Vanguardia

El tío Vocho

- ‘CATÓN’ CRONISTA DE LA CIUDAD

No diré el nombre de este hombre. No lo diré por varias y muy diversas causas. La primera, porque no lo sé. Salen sobrando las demás, entonces, y eso me permite seguir con mi relato.

Este señor era un ejidatario de la comarca lagunera. Hombre de estatura procerosa, y gordo en demasía, semejaba una mole en movimiento. Las veces que iba a Torreón y caminaba por la acera la gente se veía obligada a bajarse al arroyo de la calle, pues nada más él cabía en la banqueta. Una tarde pesada, de sol canicular, iban tras él cinco o seis muchachill­os.

-¿Por qué me van siguiendo? -les preguntó el hombrón, atufado.

Respondió uno de los chamacos:

-Pa’ aprovechar la sombra.

Enorme era el señor, lo dije ya, robusto, y alto y gordo. Me recuerda a aquel sujeto, también de colosales dimensione­s, que en la bañera le pidió a su esposa:

-Lávame la espalda, por favor. Respondió la señora con enojo: -¡Desgraciad­o! ¡Mejor te lavo la Suburban! El ejidatario de mi historia era muy dado a emborracha­rse. Por dos razones se embriagaba: porque sí y porque no. En la cantina bebía océanos de cerveza. Sin él la producción del ambarino líquido habría sufrido un colapso en el norte del país. A veces, si el sentimient­o le ganaba, añadía al helor de la cerveza la ardiente agua del aguardient­e, o la bravura del tequila o el mezcal. Entonces sus borrachera­s eran de órdago. En tales ocasiones el cantinero lo hacía salir de la cantina antes de que lo tumbara la embriaguez, pues en ese caso se habría requerido el auxilio de una grúa o un potente tractor para sacarlo del establecim­iento.

Sucedió una vez que este señor que digo agarró una pítima fenomenal. El cantinero, con la sabiduría que la experienci­a otorga, supo que no tardaría el parroquian­o en dar con su humanidad en el suelo, y usando términos muy comedidos lo invitó a que se fuera ya a su casa. El campesino era borracho educado, de buen natural, y respetuoso. No se resistió a la exhortació­n del tabernero; la encontró puesta en los términos de la razón. Salió de la cantina haciendo más eses que las que en su nombre tiene el ISSSTE, y cae que no cae encaminó los pasos a su casa.

Logró llegar a ella después de dificultad­es indecibles que aprovechó para medir con ambas manos las paredes en el trayecto de la cantina a su morada.

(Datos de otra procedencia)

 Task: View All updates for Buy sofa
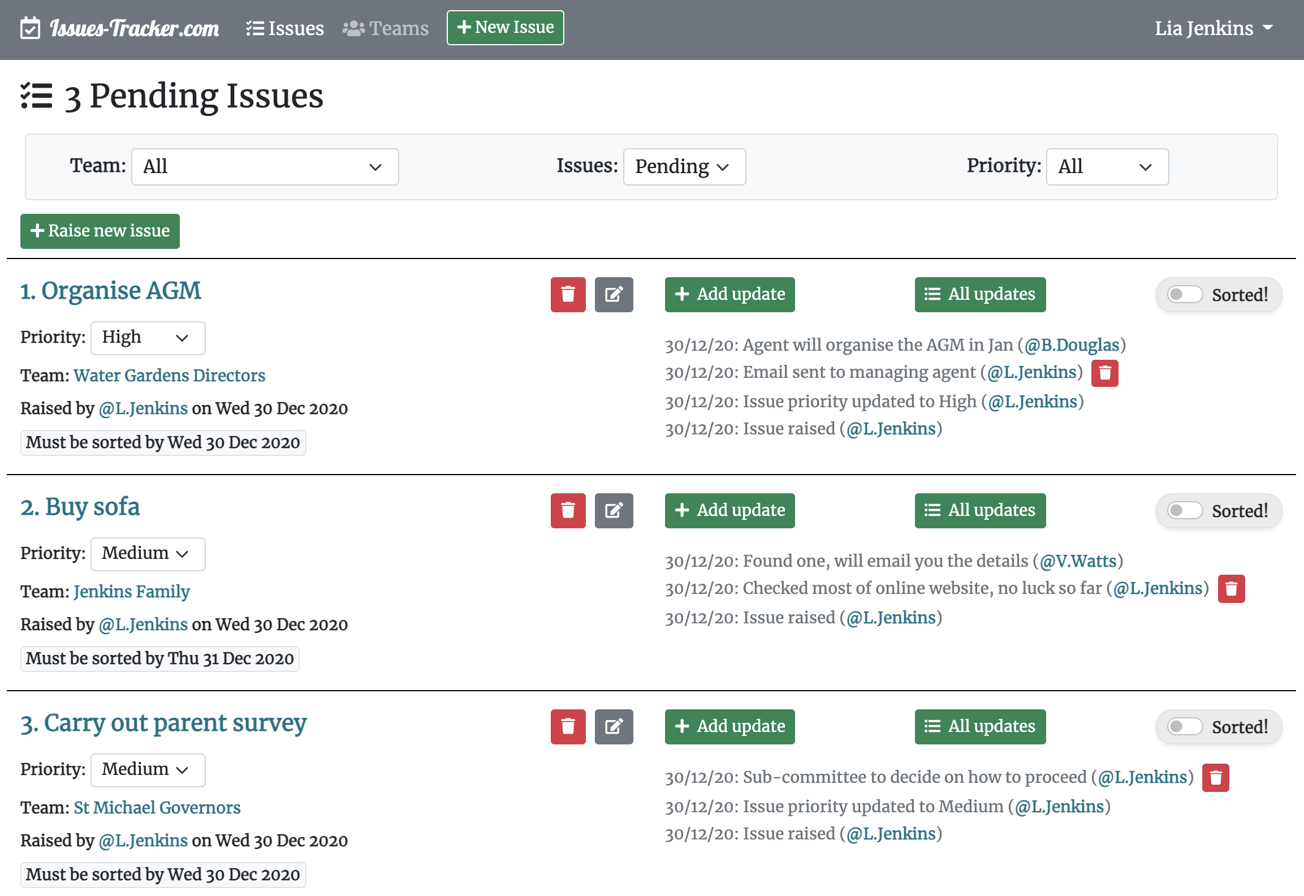(980, 510)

Caía ya la noche cuando llegó a su domicilio. Y con la noche cayó él. No alcanzó a entrar en su casa. Se desplomó frente a la puerta de su casa; rodó al arroyo de la calle, y ahí quedó tirado, sin sentido.

Su esposa, que salió al oír el estrépito de aquel derrumbe, supo que le sería imposible mover a su marido. Lo que hizo entonces fue traer una sábana, y con ella cubrió la formidable humanidad de su consorte, a fin de protegerlo del sereno de la noche. Ahí lo dejó, roncando con el estruendo de diez ballenas amormadas.

Alboreó el día, y con los primeros rayos del sol salieron las vecinas a barrer y regar el frente de sus casas. Vieron el promontori­o aquel, cubierto con la sábana. Y cuando salió la esposa del ejidatario le dijeron con admiración quizá no exenta de envidia:

-¡Felicidade­s, vecinita! ¿Cuándo se compró el vocho?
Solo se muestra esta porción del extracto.